The next day Bobby learns Connie has a new date for the dance, which confuses and saddens Bobby. Hank has the artist arrested, since there is a law in Texas against defaming beef. He posts the picture he expected to be at the gallery in the first place, stating, "Hank Hill, running back. Circa 1974. Picture by Kodak, USA." and he salutes the photo.
Later Bobby sees Connie leaving for the dance, so he runs outside (with his cane, wobbles) and gets on his electric cart, speeding (as fast as he can) back to the deli yet again, only for Karl to make him realize he cares about Connie more than the chopped liver. He orders Karl to "bring me my rascal," and heads off to the dance. Alas, the cart's battery is depleted but Bobby jumps from the cart onto the grass, rolling for safety. He hops and rolls down the hill to the dance, with the song lyrics "Love hurts" in the background. He arrives at the dance luckily to find Connie dateless, she only wanted to make him jealous. He asks to dance and when Connie asks about his gout, he replies, "When you really want something, you play through the pain." The ending comes as the two are seen dancing with both Bobby's feet on the ground, with Leann Rimes song "How do I live" playing.
- Hank Hill
- Peggy Hill
- Bobby Hill
- Luanne Platter
- Dale Gribble
- Joseph Gribble
- Jeff Boomhauer
- Bill Dauterive
- Kahn Souphanousinphone
- Minh Souphanousinphone
- Connie Souphanousinphone
- Unnamed Woman (cameo) - voiced by Julianne Buesher
- Unnamed Woman (cameo) - voiced by Lisa Jane Persky
- Unnamed Woman (cameo) - voiced by Jill Parker
- Sheriff (cameo)
- The music played as Bobby struggles in pain because of gout to get to the school dance is "Love Hurts" by Nazereth (from which the title of this episode is also taken from).

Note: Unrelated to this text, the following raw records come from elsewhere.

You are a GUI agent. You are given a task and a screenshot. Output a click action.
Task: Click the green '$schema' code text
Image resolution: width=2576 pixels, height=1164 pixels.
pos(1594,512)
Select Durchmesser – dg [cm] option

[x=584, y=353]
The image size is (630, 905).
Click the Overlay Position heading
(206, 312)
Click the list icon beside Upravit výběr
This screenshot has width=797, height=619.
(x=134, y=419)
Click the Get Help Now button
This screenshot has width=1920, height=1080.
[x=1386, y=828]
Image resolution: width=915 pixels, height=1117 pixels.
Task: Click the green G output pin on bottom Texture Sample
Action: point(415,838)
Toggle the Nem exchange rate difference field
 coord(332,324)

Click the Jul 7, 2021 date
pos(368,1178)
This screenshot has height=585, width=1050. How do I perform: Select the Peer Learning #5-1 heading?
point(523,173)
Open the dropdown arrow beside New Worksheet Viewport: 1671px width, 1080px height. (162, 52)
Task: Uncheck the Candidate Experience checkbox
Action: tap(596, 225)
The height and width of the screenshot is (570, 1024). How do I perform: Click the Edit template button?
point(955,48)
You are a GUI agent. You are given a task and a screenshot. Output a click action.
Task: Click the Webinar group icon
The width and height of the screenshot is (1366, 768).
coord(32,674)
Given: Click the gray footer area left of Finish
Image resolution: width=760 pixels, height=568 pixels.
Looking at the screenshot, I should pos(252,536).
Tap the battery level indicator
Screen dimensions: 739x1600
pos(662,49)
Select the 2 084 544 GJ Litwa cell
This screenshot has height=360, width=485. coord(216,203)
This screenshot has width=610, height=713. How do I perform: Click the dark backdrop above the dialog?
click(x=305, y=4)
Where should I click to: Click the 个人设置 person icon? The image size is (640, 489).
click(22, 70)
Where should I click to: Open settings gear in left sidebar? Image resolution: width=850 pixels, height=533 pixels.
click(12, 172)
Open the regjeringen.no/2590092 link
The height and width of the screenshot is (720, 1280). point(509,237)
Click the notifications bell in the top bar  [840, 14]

- On the wall at the "Show Biz Deli" there is a picture of Johnny Hardwick, the actor who voices Dale Gribble.
- Although Congress passed the Health Insurance Portability and Accountability Act (HIPAA) in 1996, Texas didn't enact its own HIPAA until 2001. The use of Hank's x-ray without his consent was a clear violation of HIPAA standards, yet Hank invoked a Texas beef anti-defamation law.
- Bobby: "I've got gout!"
- Hank: "Son, what have I told you about the funny walks?". (I'm With Cupid DVD Release)
- Bobby: "Not in the house". (Kidney Boy and Hamster Girl: The Movie DVD Release)
- It is implied that the constipated colon picture of Hank was taken by Dr. Morley in "Hank's Unmentionable Problem." But this is a zoomed-out, X-ray-style picture. Morley examined Hank with an in-the-colon camera, and thus, this picture would have been impossible to take with it.